Configuring and Managing the Streaming Server

Configuring and Managing the Streaming Server

The Greenplum Streaming Server (GPSS) manages communication and data transfer between a client (for example, the Pivotal Greenplum-Informatica Connector) and Greenplum Database. You must configure and start a GPSS instance before you use the service to load data into Greenplum Database.

Topics in this section include:

Prerequisites

The Greenplum Streaming Server gpss and gpsscli command line utilities are automatically installed with Greenplum Database version 5.16 and later.

Before you start a GPSS server instance, ensure that you:

  • Install and start a compatible Greenplum Database version.
  • Can identify the hostname of your master node.
  • Can identify the port on which your Greenplum Database master server process is running, if it is not running on the default port (5432).
  • Select one or more GPSS host machines that have connectivity to:
    • The GPSS client host systems.
    • The Greenplum Database master and all segment hosts.

If you are using the gpsscli client utility, ensure that you run the command on a host that has connectivity to:

  • The client data source host systems. For example, for a Kafka data source, you must have connectivity to each broker host in the Kafka cluster.
  • The Greenplum Database master and all segment hosts.

Registering the GPSS Extension

The Greenplum Database and the Greenplum Streaming Server download packages install the GPSS extension. This extension must be registered in each database in which Greenplum users use GPSS to write data to Greenplum tables.

GPSS automatically registers its extension in a database the first time a Greenplum superuser or the database owner initiates a load job. You must manually register the extension in a database if non-privileged Greenplum users will be the first or only users of GPSS in that database.

Perform the following procedure as a Greenplum Database superuser or the database owner to manually register the GPSS extension:

  1. Open a new terminal window, log in to the Greenplum Database master host as the gpadmin administrative user, and set up the Greenplum environment. For example:
    $ ssh gpadmin@gpmaster
    gpadmin@gpmaster$ . /usr/local/greenplum-db/greenplum_path.sh
  2. Start the psql subsystem, connecting to a database in which you want to register the GPSS formatter function. For example:
    gpmaster$ psql -d testdb
  3. Enter the following command to register the extension:
    testdb=# CREATE EXTENSION gpss;
  4. Perform steps 2 and 3 for each database in which the Greenplum Streaming Server will write client data.

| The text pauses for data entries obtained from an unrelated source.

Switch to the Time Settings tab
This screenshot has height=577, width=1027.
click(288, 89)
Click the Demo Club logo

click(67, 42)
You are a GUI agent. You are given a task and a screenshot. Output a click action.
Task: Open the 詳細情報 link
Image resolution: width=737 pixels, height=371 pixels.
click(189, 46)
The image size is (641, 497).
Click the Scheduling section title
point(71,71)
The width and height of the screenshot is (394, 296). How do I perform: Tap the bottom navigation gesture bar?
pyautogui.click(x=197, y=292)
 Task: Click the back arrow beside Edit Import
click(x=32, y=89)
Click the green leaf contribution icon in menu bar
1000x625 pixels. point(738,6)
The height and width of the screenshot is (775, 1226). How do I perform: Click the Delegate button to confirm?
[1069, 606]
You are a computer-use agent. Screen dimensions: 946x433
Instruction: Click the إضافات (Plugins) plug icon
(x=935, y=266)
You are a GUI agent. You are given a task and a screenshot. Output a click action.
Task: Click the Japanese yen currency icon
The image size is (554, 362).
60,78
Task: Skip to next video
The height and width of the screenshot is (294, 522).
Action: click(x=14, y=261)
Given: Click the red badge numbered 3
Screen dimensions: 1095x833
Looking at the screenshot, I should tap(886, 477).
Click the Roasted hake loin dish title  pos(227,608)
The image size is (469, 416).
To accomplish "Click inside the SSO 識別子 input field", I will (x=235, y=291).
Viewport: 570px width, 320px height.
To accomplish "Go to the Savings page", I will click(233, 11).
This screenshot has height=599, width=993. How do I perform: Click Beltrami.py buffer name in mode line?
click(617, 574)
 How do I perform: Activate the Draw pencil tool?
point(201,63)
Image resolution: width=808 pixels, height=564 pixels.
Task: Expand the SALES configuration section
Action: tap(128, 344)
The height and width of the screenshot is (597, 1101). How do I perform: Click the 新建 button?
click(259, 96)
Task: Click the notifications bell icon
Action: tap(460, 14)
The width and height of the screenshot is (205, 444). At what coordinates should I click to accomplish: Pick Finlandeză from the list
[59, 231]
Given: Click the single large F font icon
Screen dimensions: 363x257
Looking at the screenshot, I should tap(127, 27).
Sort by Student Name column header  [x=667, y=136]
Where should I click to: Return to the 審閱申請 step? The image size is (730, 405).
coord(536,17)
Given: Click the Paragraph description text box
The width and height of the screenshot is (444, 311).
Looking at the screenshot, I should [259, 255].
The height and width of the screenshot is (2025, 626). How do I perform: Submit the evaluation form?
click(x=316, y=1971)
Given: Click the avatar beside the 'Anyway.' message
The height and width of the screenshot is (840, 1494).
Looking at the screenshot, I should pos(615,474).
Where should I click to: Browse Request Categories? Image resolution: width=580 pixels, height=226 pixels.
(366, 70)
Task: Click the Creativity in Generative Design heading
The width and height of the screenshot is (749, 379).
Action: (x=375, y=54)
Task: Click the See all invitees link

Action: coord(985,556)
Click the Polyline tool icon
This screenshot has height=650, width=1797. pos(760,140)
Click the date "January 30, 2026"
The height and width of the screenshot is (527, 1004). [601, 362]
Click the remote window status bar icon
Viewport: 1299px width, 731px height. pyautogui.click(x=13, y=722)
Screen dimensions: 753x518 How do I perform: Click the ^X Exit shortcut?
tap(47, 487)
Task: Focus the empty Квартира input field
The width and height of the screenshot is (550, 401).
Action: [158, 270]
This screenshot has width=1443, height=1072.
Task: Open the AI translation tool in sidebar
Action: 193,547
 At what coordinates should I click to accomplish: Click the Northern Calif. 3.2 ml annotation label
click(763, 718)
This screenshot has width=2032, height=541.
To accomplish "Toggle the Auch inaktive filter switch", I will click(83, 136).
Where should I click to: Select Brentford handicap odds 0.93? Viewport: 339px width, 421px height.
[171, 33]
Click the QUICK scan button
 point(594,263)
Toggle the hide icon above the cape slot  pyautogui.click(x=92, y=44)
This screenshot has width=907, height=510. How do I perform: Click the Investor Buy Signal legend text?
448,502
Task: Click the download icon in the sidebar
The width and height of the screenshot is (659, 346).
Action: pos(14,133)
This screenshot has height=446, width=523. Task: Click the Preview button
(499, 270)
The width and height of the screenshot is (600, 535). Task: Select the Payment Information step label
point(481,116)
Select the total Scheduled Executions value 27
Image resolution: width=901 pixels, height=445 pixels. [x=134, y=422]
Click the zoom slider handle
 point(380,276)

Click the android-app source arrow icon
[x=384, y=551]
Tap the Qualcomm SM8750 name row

Configuring the Greenplum Streaming Server

You configure an invocation of the Greenplum Streaming Server via a JSON-formatted configuration file. This configuration file includes properties that identify the listen address of the GPSS service as well as the gpfdist service host, bind address, and port number. You can specify encryption options in the file, can configure a password shadow encode/decode key, and can aso configure whether GPSS reuses external tables.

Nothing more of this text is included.